The Supreme Court began by recognizing that in pari delicto is an equitable doctrine aimed at denying judicial relief to a plaintiff who has participated in the very wrongdoing of which he complains. Nevertheless, equitable defenses are not applied mechanically in the face of federal statutes designed to serve important public purposes. Drawing on analogous antitrust precedents (notably Perma Life Mufflers) that limit the use of in pari delicto when it would thwart congressional policy, the Court emphasized that private securities litigation is a critical supplement to public enforcement by the SEC, deterring misconduct and compensating victims. Against that backdrop, the Court rejected a per se rule that would bar all suits by plaintiffs who knowingly traded on inside information. Such a rule would too often shield the most culpable actors—tippers and brokers who initiate breaches of fiduciary duty and disseminate misinformation—thereby weakening deterrence and reducing incentives for participants to expose wrongdoing. The Court also rejected the contrary extreme of disregarding plaintiff misconduct altogether, recognizing that courts should not reward plaintiffs who are substantially responsible for their own losses and violations. To reconcile these concerns, the Court articulated a two-pronged standard. First, courts must assess comparative responsibility. Tippees who merely receive and trade on inside information do not necessarily bear fault equal to those who breach fiduciary duties by tipping in the first place; relative culpability turns on the facts, including who initiated the scheme, who misrepresented or manipulated information, and the degree of intentionality. Second, even when a plaintiff's fault is substantial, courts must consider whether barring suit would significantly impede the enforcement of the securities laws and the protection of the investing public. Where preclusion would undermine deterrence by immunizing more blameworthy violators or by removing incentives for insiders to be exposed, the defense should not apply. The Court further noted that concerns about creating a gambler's insurance policy are overstated because traditional damages principles, offsets for profits, and other equitable considerations can prevent unjust enrichment without erecting a categorical bar.

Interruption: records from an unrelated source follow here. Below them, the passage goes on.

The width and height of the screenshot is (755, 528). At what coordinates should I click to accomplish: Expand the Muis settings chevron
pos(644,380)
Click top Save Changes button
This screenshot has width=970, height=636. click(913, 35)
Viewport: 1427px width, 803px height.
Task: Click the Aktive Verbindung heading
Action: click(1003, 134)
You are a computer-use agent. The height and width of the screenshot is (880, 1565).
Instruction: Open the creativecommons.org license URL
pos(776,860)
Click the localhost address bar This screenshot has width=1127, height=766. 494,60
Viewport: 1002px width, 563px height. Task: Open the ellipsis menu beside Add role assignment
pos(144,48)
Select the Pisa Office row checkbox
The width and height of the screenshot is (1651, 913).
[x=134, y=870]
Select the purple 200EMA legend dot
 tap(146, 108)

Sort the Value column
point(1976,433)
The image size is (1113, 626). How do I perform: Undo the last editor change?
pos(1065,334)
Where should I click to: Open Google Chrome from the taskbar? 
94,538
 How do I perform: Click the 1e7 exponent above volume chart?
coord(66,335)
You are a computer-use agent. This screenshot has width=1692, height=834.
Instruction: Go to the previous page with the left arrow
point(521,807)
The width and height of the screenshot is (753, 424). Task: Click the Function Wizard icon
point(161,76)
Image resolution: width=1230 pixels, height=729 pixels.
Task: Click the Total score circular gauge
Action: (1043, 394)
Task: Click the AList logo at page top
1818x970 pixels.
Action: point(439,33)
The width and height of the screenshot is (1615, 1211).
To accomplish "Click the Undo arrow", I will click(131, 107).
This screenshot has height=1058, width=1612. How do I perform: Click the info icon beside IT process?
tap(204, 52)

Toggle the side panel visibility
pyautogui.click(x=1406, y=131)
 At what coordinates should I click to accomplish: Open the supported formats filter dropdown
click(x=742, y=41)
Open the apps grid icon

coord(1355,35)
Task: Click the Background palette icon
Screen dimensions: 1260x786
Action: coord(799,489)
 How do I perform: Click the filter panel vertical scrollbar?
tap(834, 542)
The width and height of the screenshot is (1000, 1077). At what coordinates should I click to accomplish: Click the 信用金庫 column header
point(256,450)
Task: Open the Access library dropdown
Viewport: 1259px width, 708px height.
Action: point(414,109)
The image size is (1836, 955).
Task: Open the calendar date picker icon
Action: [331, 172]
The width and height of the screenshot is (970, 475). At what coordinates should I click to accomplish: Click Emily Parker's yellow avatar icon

Bateman Eichler is foundational for understanding how equitable defenses intersect with federal statutory policy in securities litigation. It establishes a structured, policy-sensitive test for in pari delicto in §10(b)/Rule 10b-5 actions, ensuring that private suits continue to deter misconduct while preventing recovery by plaintiffs whose culpability is at least on par with defendants. The decision influences later cases, including Pinter v. Dahl, which borrowed its approach to plaintiff fault in the §12 context, and it is routinely cited in arguments about comparative fault, deterrence, and the role of private enforcement in securities regulation.
Bateman Eichler strikes a pragmatic balance between equitable defenses and the statutory mission of the federal securities laws. By eschewing a categorical prohibition on suits by culpable plaintiffs and instead requiring courts to weigh relative responsibility and enforcement consequences, the decision preserves both the deterrent function of private litigation and the integrity of equitable principles.